Starting with the line containing "This screenshot has width=1479, height=812." and going on through the end of the material, write those lines out again, requests included, with every coordinate in the answers multiplied by 2.05 and rounded to the nearest whole number, with halves rounded up. Leave the pictures out of your answer.

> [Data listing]
◇ ◇ ◇ ◇ ◇ ◇ ◇
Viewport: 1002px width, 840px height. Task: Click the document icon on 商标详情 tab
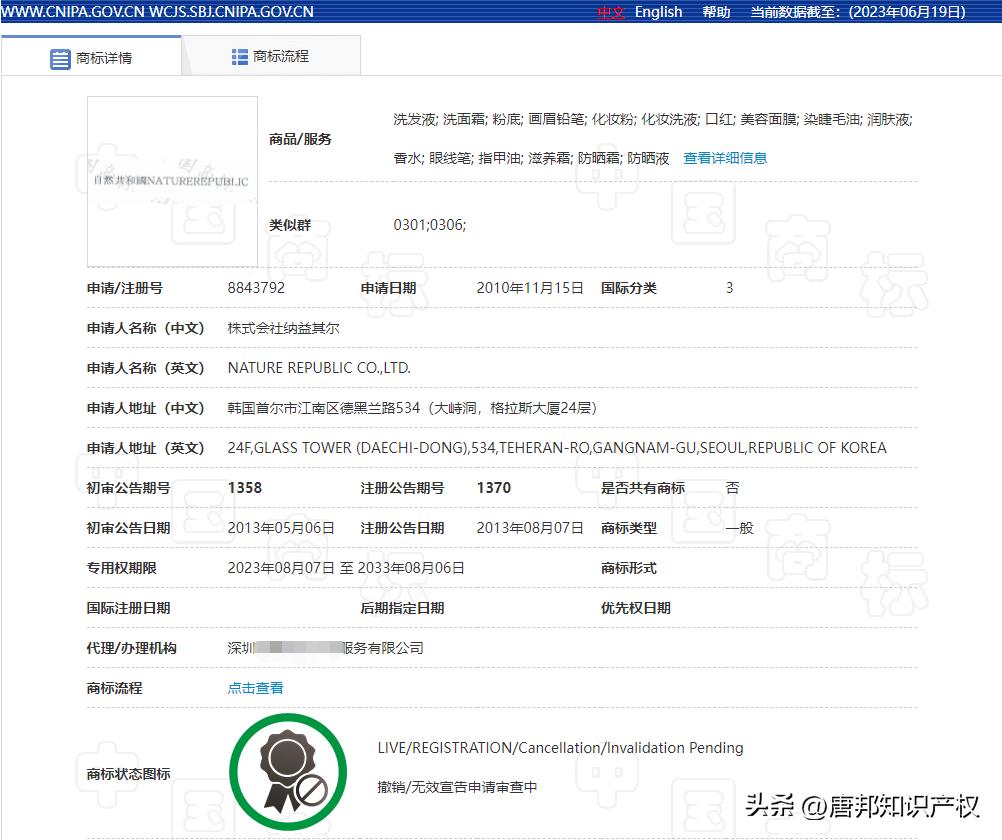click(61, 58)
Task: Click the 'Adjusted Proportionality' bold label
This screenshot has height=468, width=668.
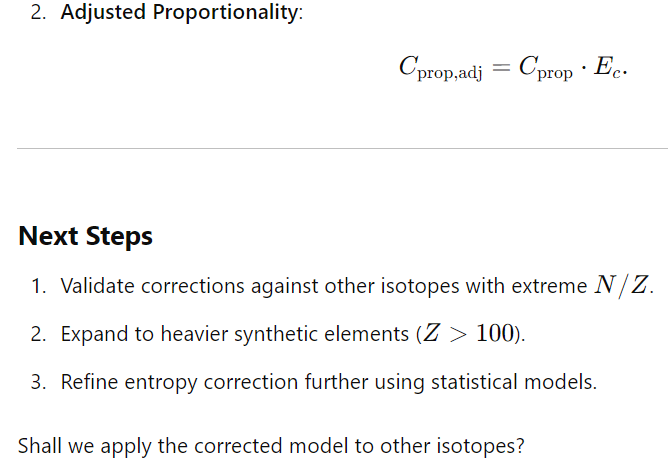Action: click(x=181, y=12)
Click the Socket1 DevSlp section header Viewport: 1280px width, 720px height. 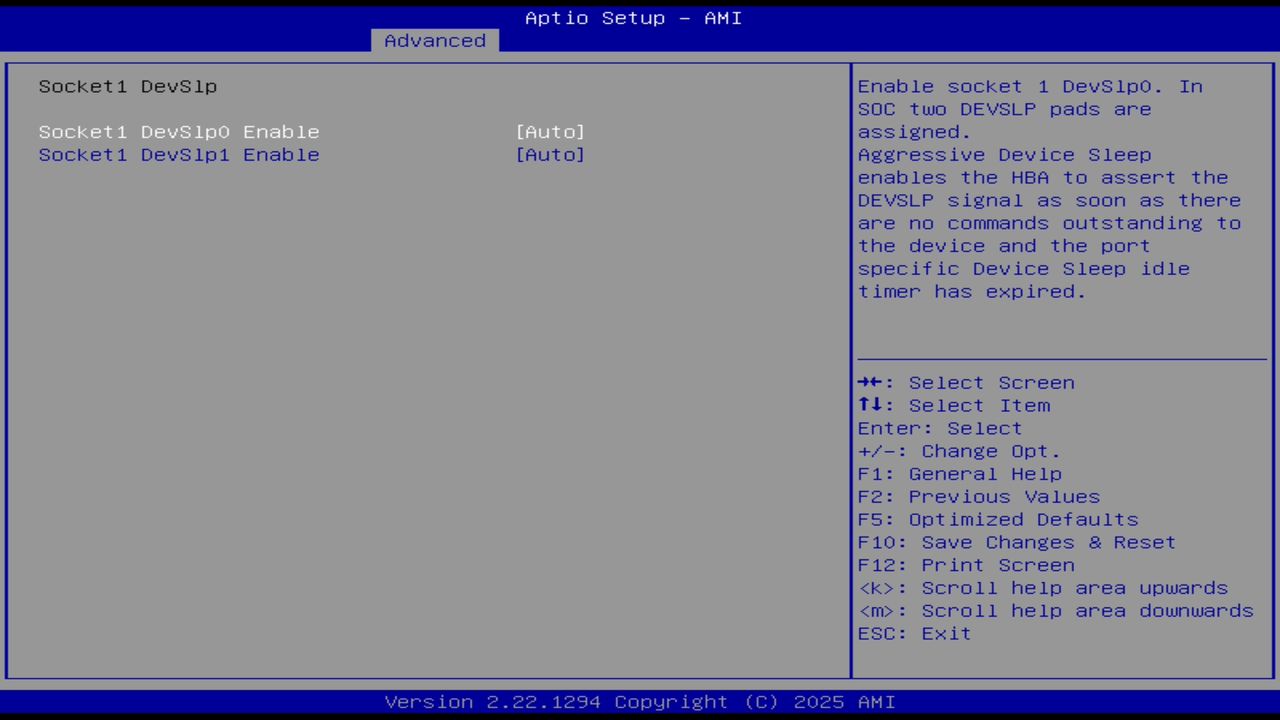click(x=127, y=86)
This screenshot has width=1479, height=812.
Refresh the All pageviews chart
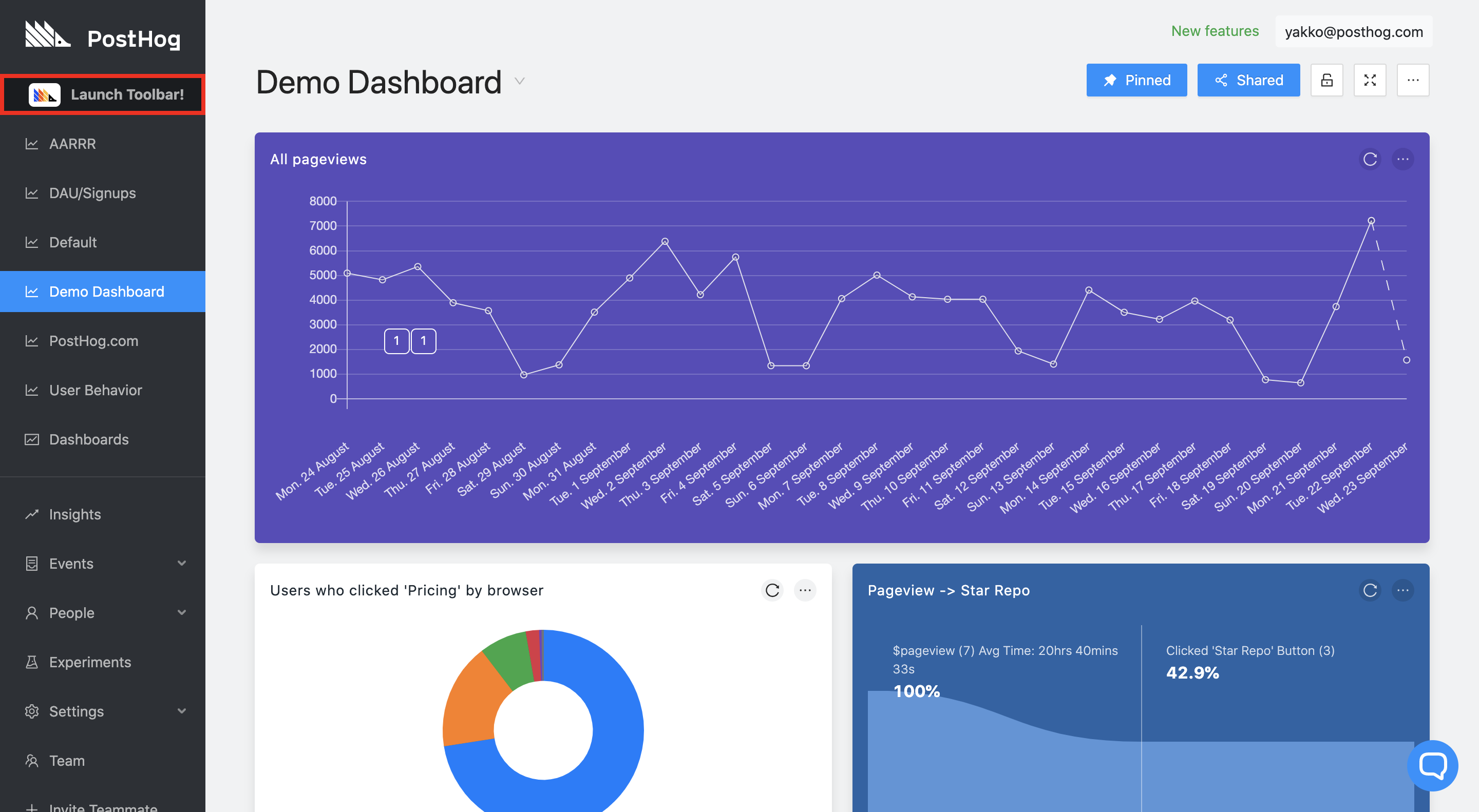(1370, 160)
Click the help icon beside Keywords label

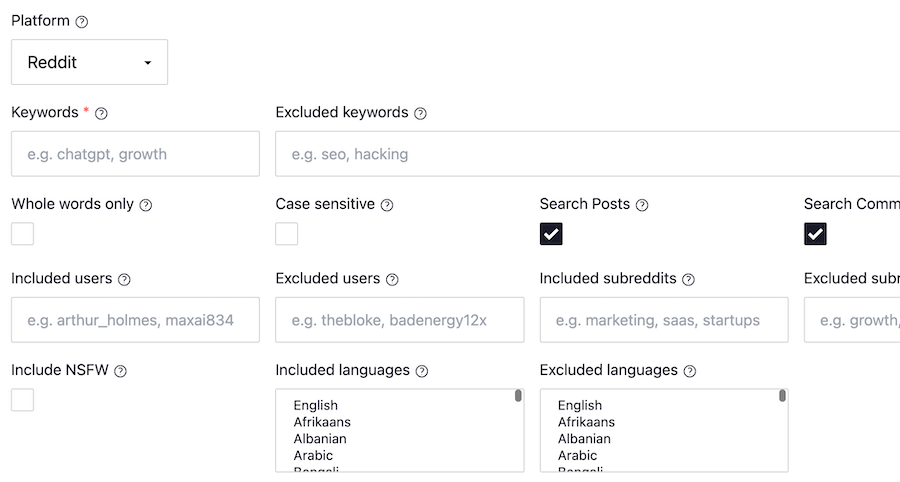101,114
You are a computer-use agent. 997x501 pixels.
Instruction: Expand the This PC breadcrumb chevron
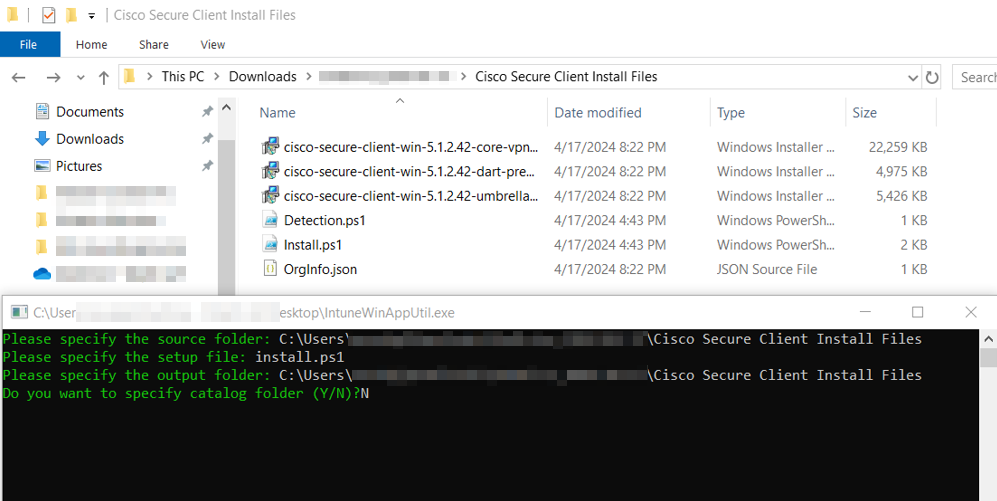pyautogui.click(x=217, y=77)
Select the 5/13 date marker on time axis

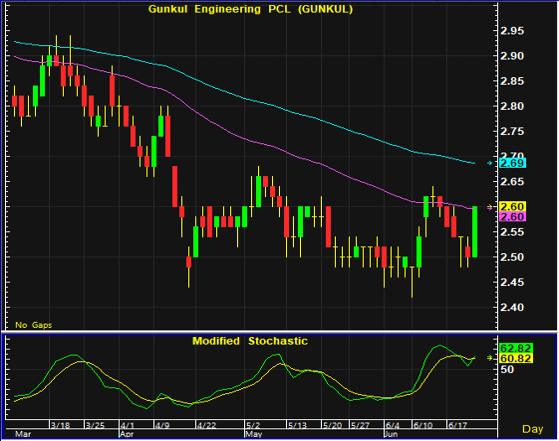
◇ ◇ ◇ ◇ ◇ ◇ ◇
> [Solution to the problem]
This screenshot has width=1479, height=812.
Refresh the All pageviews chart
(2809, 328)
Click the help icon beside Keywords label

207,234
You are a computer-use agent. 997x501 pixels.
Instruction: Expand the This PC breadcrumb chevron
pyautogui.click(x=445, y=158)
Select the 5/13 date marker on time axis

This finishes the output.